Raising turkeys without antibiotics "would result in a decrease in density or an increase in the amount of land needed to raise the additional turkeys needed to meet the consumer demand," said National Turkey Federation's Michael Rybolt at the 2008 cephalosporin hearings, admitting antibiotics enable crowding. It would create greater feed needs, "an increase in manure" and tie up more land for crop production, said Rybolt.
While antibiotics do squeeze more nutrients out of feed by killing gut bacteria and causing "growth" say scientists, a Johns Hopkins University study in Public Health Reports in 2007 found their cost canceled out profits for chicken farmers.
Evidence of AR infections—urinary tract, intestinal, upper and lower respiratory, ear, skin, and even TB and STDs—is not hard to find in hospitals and communities.

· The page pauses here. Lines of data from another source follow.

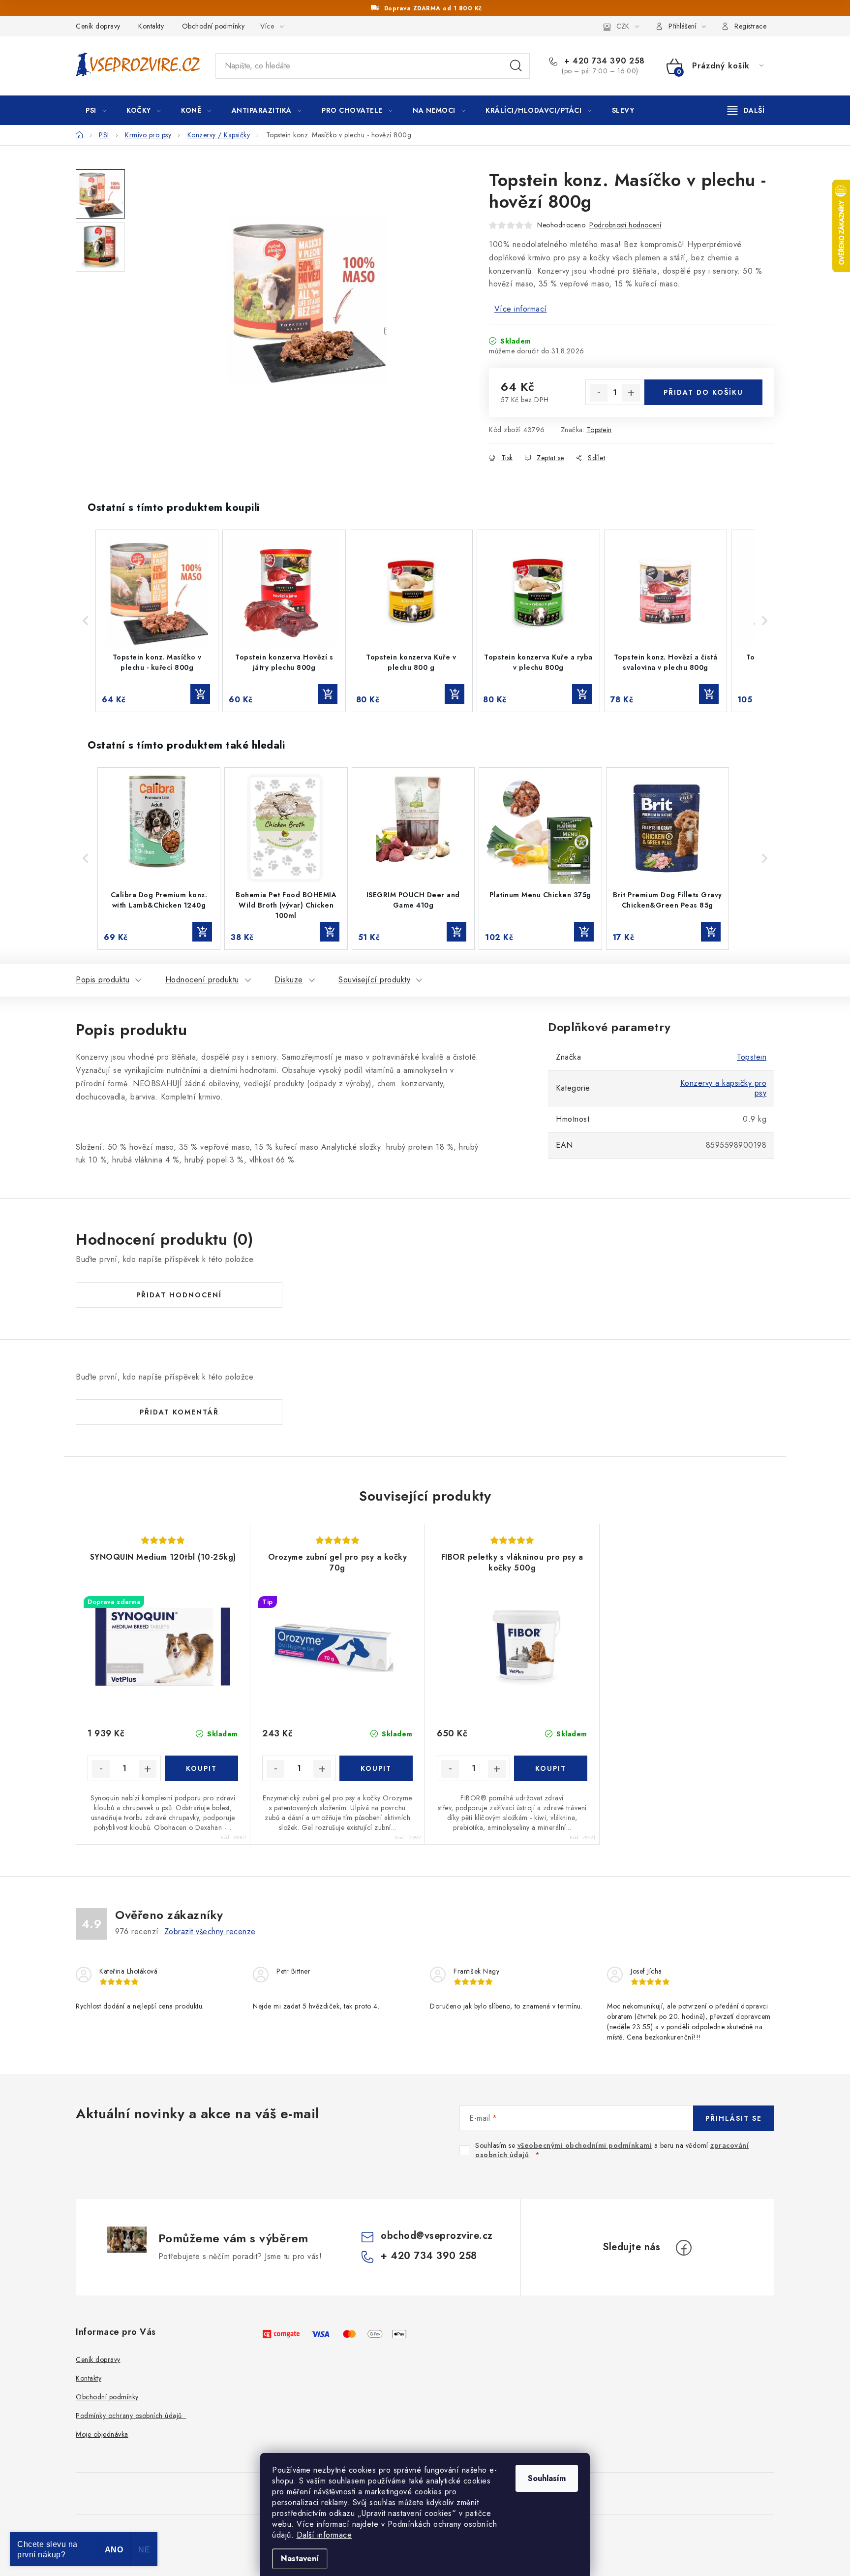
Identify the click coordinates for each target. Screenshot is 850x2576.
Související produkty (374, 979)
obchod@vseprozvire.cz (437, 2236)
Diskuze (288, 979)
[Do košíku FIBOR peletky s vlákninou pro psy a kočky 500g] (550, 1768)
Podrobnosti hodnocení (625, 225)
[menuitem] (96, 110)
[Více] (746, 110)
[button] (85, 621)
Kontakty (151, 26)
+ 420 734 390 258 (603, 61)
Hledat (516, 66)
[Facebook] (684, 2248)
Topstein (599, 430)
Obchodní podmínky (213, 26)
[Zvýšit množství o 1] (631, 393)
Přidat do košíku (703, 392)
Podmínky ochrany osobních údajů (131, 2415)
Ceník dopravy (98, 26)
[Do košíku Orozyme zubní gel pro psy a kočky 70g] (376, 1768)
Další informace (324, 2535)
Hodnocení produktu (202, 979)
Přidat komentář (179, 1412)
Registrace (750, 26)
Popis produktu (102, 979)
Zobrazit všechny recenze (210, 1931)
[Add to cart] (200, 694)
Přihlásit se (733, 2118)
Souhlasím (547, 2478)
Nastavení (300, 2558)
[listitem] (156, 621)
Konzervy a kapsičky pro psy (723, 1088)
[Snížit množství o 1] (598, 393)
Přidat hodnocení (179, 1295)
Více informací (520, 308)
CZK (622, 26)
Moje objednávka (102, 2434)
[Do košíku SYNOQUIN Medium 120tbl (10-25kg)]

In fact, MRSA was reported plentiful on Florida swimming beaches at the American Association for the Advancement of Science annual meeting in 2009.
Antibiotic-resistant microbes are also found in ground water, soil, and in crops and workers near manure lagoons and industrial farms and are in many of the foods we eat. Consumer Reports found over 60 percent of microbes detected in chickens from 22 states were resistant and an FDA inspection found cephalosporin—the antibiotic it tried to ban in 2008—directly injected into eggs at a U.S. hatchery. Bon appetit!
But don't look for many new antibiotics in the pharmaceutical pipeline. There's less money in developing drugs taken for 10 days (unless you're an animal) than in heart, arthritis, diabetes and psychoactive meds taken for life. And recent antibiotic development disasters like Ketek (black-boxed for hepatotoxicity), Trovan (severely restricted for hepatotoxicity) and Zyvox (part of the biggest fraud settlement in U.S. history), don't raise hopes.
Of course there are other ways to attack bacteria. Scientists are looking at algeliferin, isolated from sponge, which can break down bacteria's biofilm barrier, and radiation, ultrasound, chlorine dioxide and ammonia are already in use. (The New York Times reported last month that ammonia gas treatment was shown to produce E. coli-laced "pink slime" in meats used for the school lunch program.)
But scientists are also looking at seraticin, an antibiotic from green bottle fly maggots and bacteriophages, intracellular parasites that multiply inside bacteria like viruses—century-old therapies used before antibiotics were even invented.
Few miss the irony that in using antibiotics when they aren't necessary, we lose the ability to use them when they are.